GlacierShift: Mapping Glacier-Affected Regions
Exploring Glacier Change and Conservation Planning across the Qinghai-Tibet Plateau
1 Project Summary
Driven by global warming, widespread glacier retreat across the Qinghai-Tibet Plateau poses significant threats to ecosystems and water resources.
This project maps glacier-affected regions from 2000 to 2020, aiming to assess glacier changes and their implications for conservation planning. Integrating multi-source datasets, the project classifies glacier-impacted areas and conducts protective planning analysis aligned with Chinese national standards.
The findings support ecological protection efforts and inform municipal-level spatial planning, assisting governmental planners in making informed land-use decisions and monitoring ecological changes for sustainable conservation strategies.
1.1 Problem Statement
- Background
Glacier retreat across the Qinghai-Tibet Plateau threatens both ecological stability and water security, further challenging traditional spatial planning frameworks.
Despite recent policy advances, current planning practices still overlook the changes induced by glacier retreat, leading to gaps in conservation planning.
- Research Question
To address these challenges, this project seeks to answer the question:
What spatial impacts have glacier changes on the Qinghai-Tibet Plateau had on the regional ecosystem and territorial spatial planning?
Based on this, the project develops a spatial tool that maps glacier-affected regions and integrates glacial change indicators into municipal-level spatial planning to support adaptive governance.
1.2 End User
Who are we building for?
Local Governments: To obtain city-level glacier impact summaries and detect spatial planning conflicts.

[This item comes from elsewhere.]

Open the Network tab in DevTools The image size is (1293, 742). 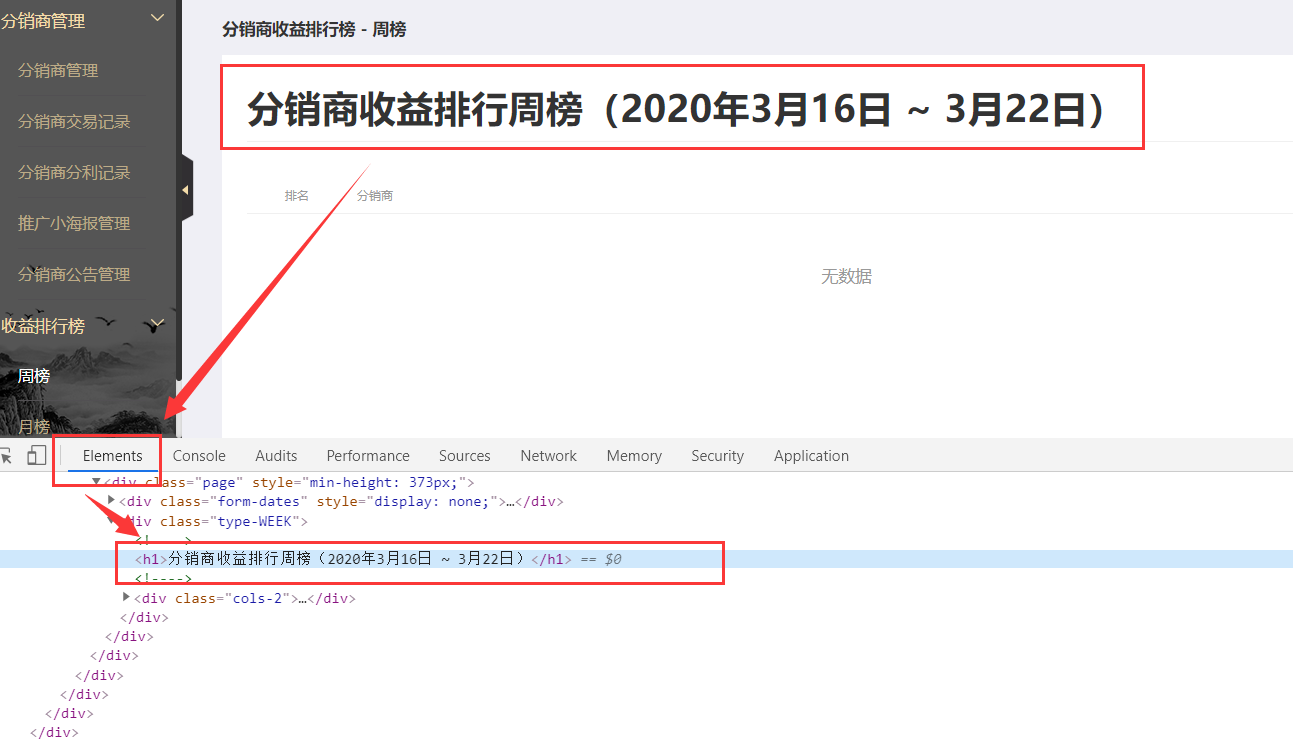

Environment Agencies: To monitor the cascading effects of glacier retreat.
Research Institutions: To access dynamic glacier data and models.
Public: To enhance awareness of glacier protection.
Construction Companies: To avoid site selection in areas affected by glacier changes.
What needs does it address?
Governments and agencies need tools to support adaptive spatial planning and risk mitigation.
Researchers require reliable glacier data for scientific modeling.
The public benefits from increased awareness and educational outreach on environmental changes.
Construction sectors need early warnings and site selection guidance to minimize future risks.
1.3 Data
This project utilizes a range of geospatial and environmental datasets to assess glacier changes and support spatial planning analysis. The datasets, sourced from public Earth observation platforms and third-party research institutions, include glacier boundaries, temperature records, vegetation indices, elevation models, administrative boundaries as well as other related dataset.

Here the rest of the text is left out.